» Исходный отрывок
★ ★ ★ ★ ★ ★ ★

Примерно также можно кратко охарактеризовать и другие народы, относящиеся к западным славянам. Что касается нас – русских – то тут, безусловно, сказалось тысячелетнее воздействие на психику греческой Православной церкви, наши близкие отношения с более духовными народами востока и многочисленные войны с рационалистическим католическим, протестантским Западом.
Теперь о некоторых памятных встречах.
Как-то стою на рынке где-то в Польше. Вижу: слишком долго крутится возле меня какой-то поляк примерно моего возраста. По внешности заметно – интеллигент. Ему явно хочется поговорить, но он стесняется. Тогда я начал разговор сам. Представился. Назвал свою профессию. Разговорились. Оказалось, что он бывший офицер (военный инженер) польской народной армии, окончил академию в СССР, остался верен идеям социализма, сокрушается о распаде Варшавского договора и СССР, о реставрации капитализма в странах бывшего социалистического содружества, об образовании однополярного Мира во главе с США. Рассказал, что армия в Польше была подвергнута чистке. Он и многие его товарищи, оказавшиеся в списках неблагонадёжных, были уволены. Теперь он безработный. Новый режим не прощает ему учёбу в СССР, членство в компартии и к достойной работе не допускает. Хотя на пенсию можно жить немногим хуже, чем раньше, его угнетает невостребованность. В свою очередь я поведал о развале могучей советской армии и бедственном, униженном положении её офицеров: действующих и пенсионеров. Неожиданно в наш разговор вмешался молодой парень, сидевший невдалеке на камне возле разложенной на обрывке плёнки всякой всячины: солдатских алюминиевых мисок и кружек, комплектов армейского нижнего белья и даже банок каких-то консервов. Чувствовалось, что среди торговавших здесь «челноков» человек это случайный. Одет он был в советскую полувоенную форму. На вид я дал бы ему лет тридцать пять. Я давно заметил его угрюмую фигуру с взглядом, уставившимся в одну точку. Он никому не предлагал свой товар, как будто торговля его совершенно не интересовала.

★ ★ ★ ★ ★ ★ ★

» Записанные данные
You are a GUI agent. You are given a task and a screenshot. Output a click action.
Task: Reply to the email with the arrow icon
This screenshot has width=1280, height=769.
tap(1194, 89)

★ ★ ★ ★ ★ ★ ★

» Задания к упражнению
1. Ответьте на вопросы по исходному отрывку:
(а) Какое тысячелетнее воздействие на психику русских называет автор?
(б) Где окончил академию поляк, с которым автор разговорился на рынке?
(в) Во что был одет молодой парень, вмешавшийся в разговор?
2. Перепишите фрагмент исходного отрывка, начиная со слов "Примерно также можно" и до слов "некоторых памятных встречах." включительно, заменив "греческой" на "византийской".

» Результаты выполнения
1.
(а) Воздействие греческой Православной церкви.
(б) В СССР.
(в) В советскую полувоенную форму.

2.
Примерно также можно кратко охарактеризовать и другие народы, относящиеся к западным славянам. Что касается нас – русских – то тут, безусловно, сказалось тысячелетнее воздействие на психику византийской Православной церкви, наши близкие отношения с более духовными народами востока и многочисленные войны с рационалистическим католическим, протестантским Западом.
Теперь о некоторых памятных встречах.